• “Mouse’s First Christmas” by Lauren Thompson — This 2003 release introduces the eponymous rodent — as well as many young readers — to all the images, smells, and traditions from this time of year.
“It gives you an introduction to the very basic symbols and signs associated with Christmas,” said Sexton. “It’s a very simple story with wonderful illustrations.”
• “Dinosaur vs. Santa” by Bob Shea — Seems like an odd combo, perhaps, but when a young dinosaur roars his way to completing various holiday tasks in this newly-released book, it’s “Jurassic Park” meets the North Pole.
“Dinosaur lovers love this book,” said Sexton, who confirmed a reporter’s suspicion that the story is popular among little boys.
• “The Polar Express” by Chris Van Allsburg — The book has been a favorite since the mid-’80s, and in 2004 became a Christmas classic as a film as well. Still, for Sexton, it’s hard to replace the sensation gained from seeing the illustrations and reading the story of a boy whose faith in the magic of the holiday is restored by a nocturnal train journey to the North Pole.

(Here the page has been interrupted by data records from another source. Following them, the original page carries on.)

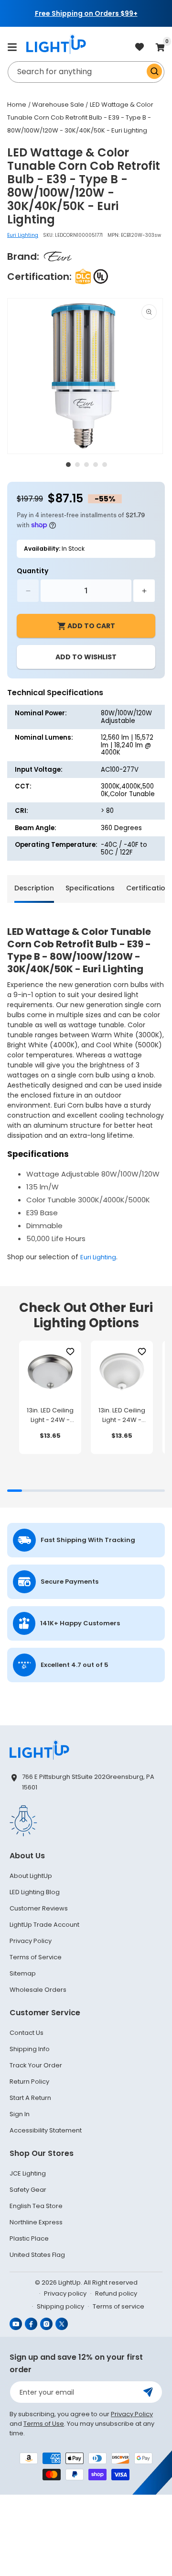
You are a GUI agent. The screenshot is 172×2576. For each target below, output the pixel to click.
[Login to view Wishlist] (139, 48)
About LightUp (31, 1875)
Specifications (90, 888)
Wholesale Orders (38, 1989)
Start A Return (30, 2097)
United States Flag (37, 2254)
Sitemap (23, 1973)
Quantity (32, 571)
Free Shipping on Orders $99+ (86, 13)
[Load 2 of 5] (77, 464)
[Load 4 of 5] (95, 464)
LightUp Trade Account (44, 1924)
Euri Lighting (22, 235)
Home (16, 104)
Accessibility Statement (46, 2130)
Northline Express (36, 2222)
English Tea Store (36, 2205)
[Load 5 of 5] (104, 464)
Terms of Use (43, 2423)
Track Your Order (36, 2065)
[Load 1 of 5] (68, 464)
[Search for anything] (154, 71)
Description (34, 888)
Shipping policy (60, 2306)
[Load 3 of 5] (86, 464)
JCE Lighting (28, 2173)
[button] (11, 46)
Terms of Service (36, 1957)
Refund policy (116, 2293)
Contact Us (26, 2032)
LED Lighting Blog (35, 1892)
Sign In (20, 2114)
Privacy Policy (31, 1940)
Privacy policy (65, 2293)
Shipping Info (30, 2049)
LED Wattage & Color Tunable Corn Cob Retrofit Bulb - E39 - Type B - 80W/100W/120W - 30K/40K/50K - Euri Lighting (80, 117)
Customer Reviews (39, 1908)
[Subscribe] (148, 2392)
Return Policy (29, 2081)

“I get cold chills whenever I read this,” said Sexton. “I never read it without having a bell in my hand — I can still hear that bell ringing. It’s not a new (book), but it’s one of the wonderful old stand-bys that work well every Christmas.”
• Also in demand are informational books about the origins of the holiday season as we know it today — and as others know it.
“We get a lot of people who want books about Christmas in other countries and other traditions,” said Sexton. “A lot of people have been coming in asking about why we have Santa Claus, or St. Nicholas vs. Santa Claus, we’ve been giving out information on that too.